(TEXT)
+===+

See the Plain Dealer article and video report on our project!

Saturday, July 11, 2009

Moving Inside the Enclosure

Early in Week Five we were fortunate to have the assistance of the Museum's Future Scientists under the direction of Dr. Jeff Day and supervisors Lin and Frank. Not one to miss such an opportunity, I set them to work excavating two three by three meter units to the east of the enclosure trench. These young men and women did an excellent job removing 30 cm of plow zone soils using rounded shovel, flat shovels, hoes, and finally trowels. On the way down they discovered lots of stone tool debris, fire-cracked rock, and a few artifacts such as a Late Prehistoric period triangular (Madison type) arrow point and a corner-notched (Middle Woodland) dart tip. Here they are in their freshly-dug units.

+===+

Data records:
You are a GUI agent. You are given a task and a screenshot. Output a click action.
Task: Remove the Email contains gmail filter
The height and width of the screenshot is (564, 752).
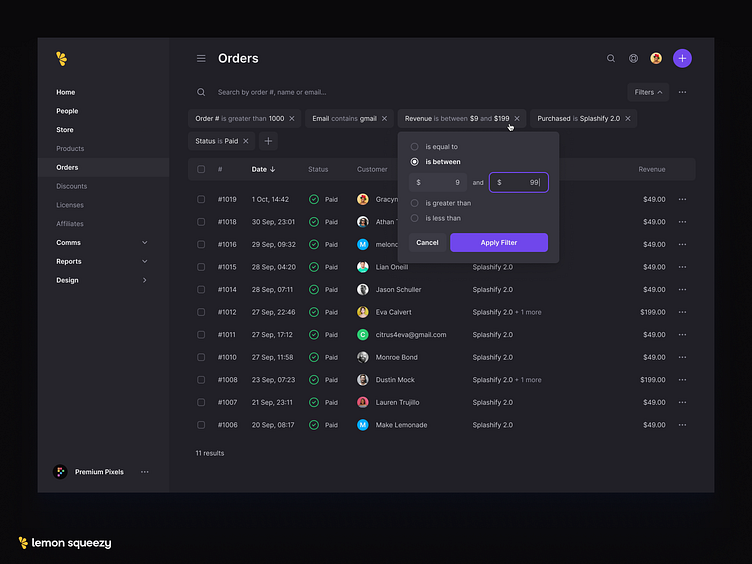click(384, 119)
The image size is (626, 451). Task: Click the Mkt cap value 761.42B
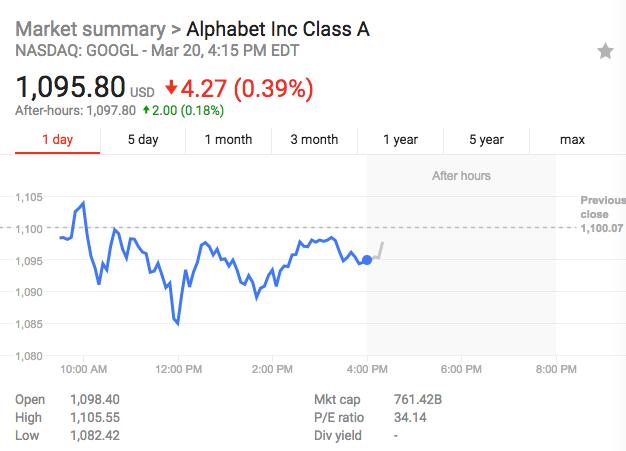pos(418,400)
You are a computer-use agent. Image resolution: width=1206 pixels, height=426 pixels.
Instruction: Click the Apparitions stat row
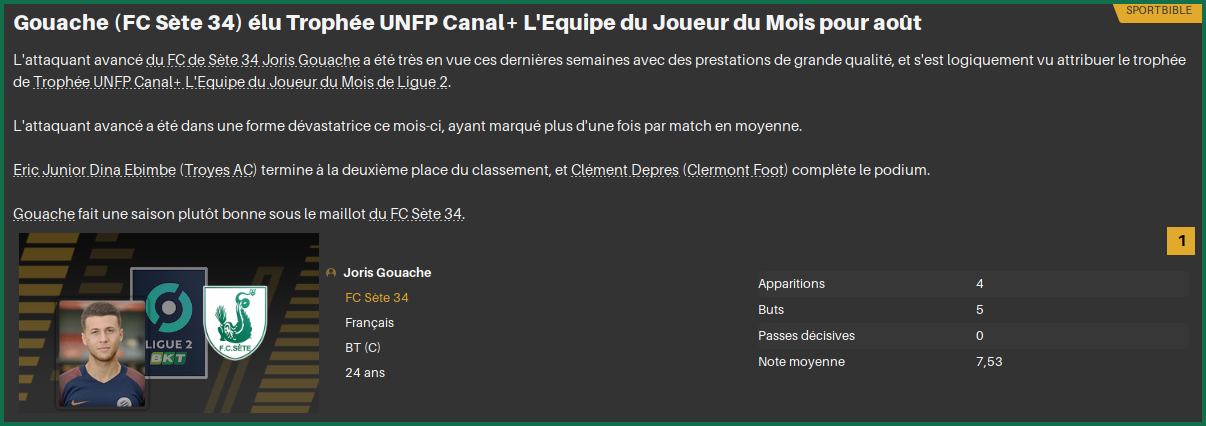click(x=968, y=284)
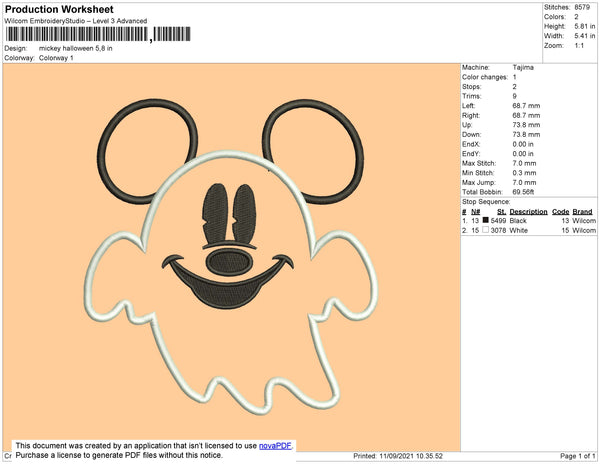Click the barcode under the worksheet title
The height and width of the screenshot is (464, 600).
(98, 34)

+===+

(BRIEF 1)
Answer these questions about the excavation blog post:
(a) On what date was the post published?
(b) How many centimeters of plow zone soil did the Future Scientists remove?
(c) To which period does the text assign the corner-notched dart tip?
(BRIEF 2) Carry the excavation blog post on from its final sentence.
The records have nothing to do with what comes next.

(YOUR RESPONSE 1)
(a) Saturday, July 11, 2009
(b) 30 cm
(c) Middle Woodland

(YOUR RESPONSE 2)
As a result of their efforts, we were able to examine an 18-square meter area of the enclosure interior. This was our first foray 'inside', and we did not know what we would find. When we did the final troweling and sweeping of the unit floors the next day, we identified several dark feature stains and numerous post molds. In the western unit (shown below) we defined a large oval stain that appears to have been the source of yet another magnetic anomaly.

Upon excavation of this feature (09-26), we found a shallow pit containing a large quantity of charcoal and FCR, just the stuff to produce a strong magnetic signal. Unfortunately, no diagnostic pottery or stone tools were found, but this feature still provides important 'ground-truth' data on the magnetic signatures of prehistoric features at the site.

Intrusive Features and the Enclosure

During weeks four and five, another two meter-long section of the enclosure trench (Fea. 09-10) was completely excavated. This section is located just northwest of the first trench section that produced the distinctive Leimbach series ceramics. This neighboring bit of trench turned out to be very similar in terms of its contents and stratigraphy, with one important exception. As shown in the section view below, the trench contained alternating layers or light and dark soil which represent episodes of filling.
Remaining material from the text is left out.